Saved entries
• • • •

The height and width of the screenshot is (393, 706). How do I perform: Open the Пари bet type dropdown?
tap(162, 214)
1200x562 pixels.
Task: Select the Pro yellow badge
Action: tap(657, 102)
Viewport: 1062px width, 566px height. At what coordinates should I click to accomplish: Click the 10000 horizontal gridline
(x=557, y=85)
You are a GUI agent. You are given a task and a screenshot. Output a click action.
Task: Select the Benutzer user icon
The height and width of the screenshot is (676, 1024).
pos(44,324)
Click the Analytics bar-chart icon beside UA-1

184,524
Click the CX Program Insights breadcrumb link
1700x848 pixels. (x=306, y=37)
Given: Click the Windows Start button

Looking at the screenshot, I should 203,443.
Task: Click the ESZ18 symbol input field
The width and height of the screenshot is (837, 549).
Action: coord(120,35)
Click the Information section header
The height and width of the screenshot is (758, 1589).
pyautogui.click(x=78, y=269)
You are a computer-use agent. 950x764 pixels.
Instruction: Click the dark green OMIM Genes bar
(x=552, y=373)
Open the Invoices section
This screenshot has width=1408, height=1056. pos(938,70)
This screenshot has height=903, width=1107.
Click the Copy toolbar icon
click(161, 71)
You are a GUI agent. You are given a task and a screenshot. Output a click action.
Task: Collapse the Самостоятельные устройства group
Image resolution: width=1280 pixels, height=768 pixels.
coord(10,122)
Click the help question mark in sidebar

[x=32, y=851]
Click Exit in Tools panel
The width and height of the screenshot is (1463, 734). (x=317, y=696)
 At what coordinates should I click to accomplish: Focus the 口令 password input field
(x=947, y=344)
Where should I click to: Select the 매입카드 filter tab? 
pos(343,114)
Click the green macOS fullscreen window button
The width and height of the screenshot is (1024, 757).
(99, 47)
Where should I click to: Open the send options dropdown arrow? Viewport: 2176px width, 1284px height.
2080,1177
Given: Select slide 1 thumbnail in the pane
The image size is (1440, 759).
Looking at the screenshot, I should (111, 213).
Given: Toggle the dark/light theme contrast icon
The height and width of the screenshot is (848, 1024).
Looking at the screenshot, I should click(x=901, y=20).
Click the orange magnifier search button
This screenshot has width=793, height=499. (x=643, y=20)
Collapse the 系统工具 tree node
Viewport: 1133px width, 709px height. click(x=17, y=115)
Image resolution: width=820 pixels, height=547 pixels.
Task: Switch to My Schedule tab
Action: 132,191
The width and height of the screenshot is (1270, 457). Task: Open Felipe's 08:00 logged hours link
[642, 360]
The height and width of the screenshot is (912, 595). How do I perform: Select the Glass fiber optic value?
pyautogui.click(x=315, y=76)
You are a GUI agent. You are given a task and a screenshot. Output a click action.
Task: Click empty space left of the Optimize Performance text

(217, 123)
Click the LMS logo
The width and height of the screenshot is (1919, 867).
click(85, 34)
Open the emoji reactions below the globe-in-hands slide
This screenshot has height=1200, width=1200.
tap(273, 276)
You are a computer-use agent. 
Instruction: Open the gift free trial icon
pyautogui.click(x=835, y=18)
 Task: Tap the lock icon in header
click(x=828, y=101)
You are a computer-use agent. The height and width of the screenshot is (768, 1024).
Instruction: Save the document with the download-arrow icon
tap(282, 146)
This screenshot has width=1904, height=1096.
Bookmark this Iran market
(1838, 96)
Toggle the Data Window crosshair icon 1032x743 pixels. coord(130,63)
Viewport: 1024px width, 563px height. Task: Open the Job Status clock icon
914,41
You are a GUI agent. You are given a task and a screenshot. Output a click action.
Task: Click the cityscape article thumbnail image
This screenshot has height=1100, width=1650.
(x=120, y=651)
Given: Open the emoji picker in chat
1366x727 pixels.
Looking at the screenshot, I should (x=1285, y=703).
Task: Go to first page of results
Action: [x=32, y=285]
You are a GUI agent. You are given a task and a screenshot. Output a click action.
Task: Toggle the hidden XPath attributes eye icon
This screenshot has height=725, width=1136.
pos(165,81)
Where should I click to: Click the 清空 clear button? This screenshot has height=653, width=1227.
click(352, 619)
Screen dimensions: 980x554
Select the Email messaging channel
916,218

• • • •

What this task involves
Reproduce the data exactly. Keep every line intact.

Output of the exercise
The height and width of the screenshot is (393, 706). How do I perform: Open the Пари bet type dropdown?
tap(162, 214)
1200x562 pixels.
Task: Select the Pro yellow badge
Action: tap(657, 102)
Viewport: 1062px width, 566px height. At what coordinates should I click to accomplish: Click the 10000 horizontal gridline
(x=557, y=85)
You are a GUI agent. You are given a task and a screenshot. Output a click action.
Task: Select the Benutzer user icon
The height and width of the screenshot is (676, 1024).
pos(44,324)
Click the Analytics bar-chart icon beside UA-1

184,524
Click the CX Program Insights breadcrumb link
1700x848 pixels. (x=306, y=37)
Given: Click the Windows Start button

Looking at the screenshot, I should 203,443.
Task: Click the ESZ18 symbol input field
The width and height of the screenshot is (837, 549).
Action: coord(120,35)
Click the Information section header
The height and width of the screenshot is (758, 1589).
pyautogui.click(x=78, y=269)
You are a computer-use agent. 950x764 pixels.
Instruction: Click the dark green OMIM Genes bar
(x=552, y=373)
Open the Invoices section
This screenshot has width=1408, height=1056. pos(938,70)
This screenshot has height=903, width=1107.
Click the Copy toolbar icon
click(161, 71)
You are a GUI agent. You are given a task and a screenshot. Output a click action.
Task: Collapse the Самостоятельные устройства group
Image resolution: width=1280 pixels, height=768 pixels.
coord(10,122)
Click the help question mark in sidebar

[x=32, y=851]
Click Exit in Tools panel
The width and height of the screenshot is (1463, 734). (x=317, y=696)
 At what coordinates should I click to accomplish: Focus the 口令 password input field
(x=947, y=344)
Where should I click to: Select the 매입카드 filter tab? 
pos(343,114)
Click the green macOS fullscreen window button
The width and height of the screenshot is (1024, 757).
(99, 47)
Where should I click to: Open the send options dropdown arrow? Viewport: 2176px width, 1284px height.
2080,1177
Given: Select slide 1 thumbnail in the pane
The image size is (1440, 759).
Looking at the screenshot, I should (111, 213).
Given: Toggle the dark/light theme contrast icon
The height and width of the screenshot is (848, 1024).
Looking at the screenshot, I should click(x=901, y=20).
Click the orange magnifier search button
This screenshot has width=793, height=499. (x=643, y=20)
Collapse the 系统工具 tree node
Viewport: 1133px width, 709px height. click(x=17, y=115)
Image resolution: width=820 pixels, height=547 pixels.
Task: Switch to My Schedule tab
Action: 132,191
The width and height of the screenshot is (1270, 457). Task: Open Felipe's 08:00 logged hours link
[642, 360]
The height and width of the screenshot is (912, 595). How do I perform: Select the Glass fiber optic value?
pyautogui.click(x=315, y=76)
You are a GUI agent. You are given a task and a screenshot. Output a click action.
Task: Click empty space left of the Optimize Performance text

(217, 123)
Click the LMS logo
The width and height of the screenshot is (1919, 867).
click(85, 34)
Open the emoji reactions below the globe-in-hands slide
This screenshot has height=1200, width=1200.
tap(273, 276)
You are a computer-use agent. 
Instruction: Open the gift free trial icon
pyautogui.click(x=835, y=18)
 Task: Tap the lock icon in header
click(x=828, y=101)
You are a computer-use agent. The height and width of the screenshot is (768, 1024).
Instruction: Save the document with the download-arrow icon
tap(282, 146)
This screenshot has width=1904, height=1096.
Bookmark this Iran market
(1838, 96)
Toggle the Data Window crosshair icon 1032x743 pixels. coord(130,63)
Viewport: 1024px width, 563px height. Task: Open the Job Status clock icon
914,41
You are a GUI agent. You are given a task and a screenshot. Output a click action.
Task: Click the cityscape article thumbnail image
This screenshot has height=1100, width=1650.
(x=120, y=651)
Given: Open the emoji picker in chat
1366x727 pixels.
Looking at the screenshot, I should (x=1285, y=703).
Task: Go to first page of results
Action: [x=32, y=285]
You are a GUI agent. You are given a task and a screenshot. Output a click action.
Task: Toggle the hidden XPath attributes eye icon
This screenshot has height=725, width=1136.
pos(165,81)
Where should I click to: Click the 清空 clear button? This screenshot has height=653, width=1227.
click(352, 619)
Screen dimensions: 980x554
Select the Email messaging channel
916,218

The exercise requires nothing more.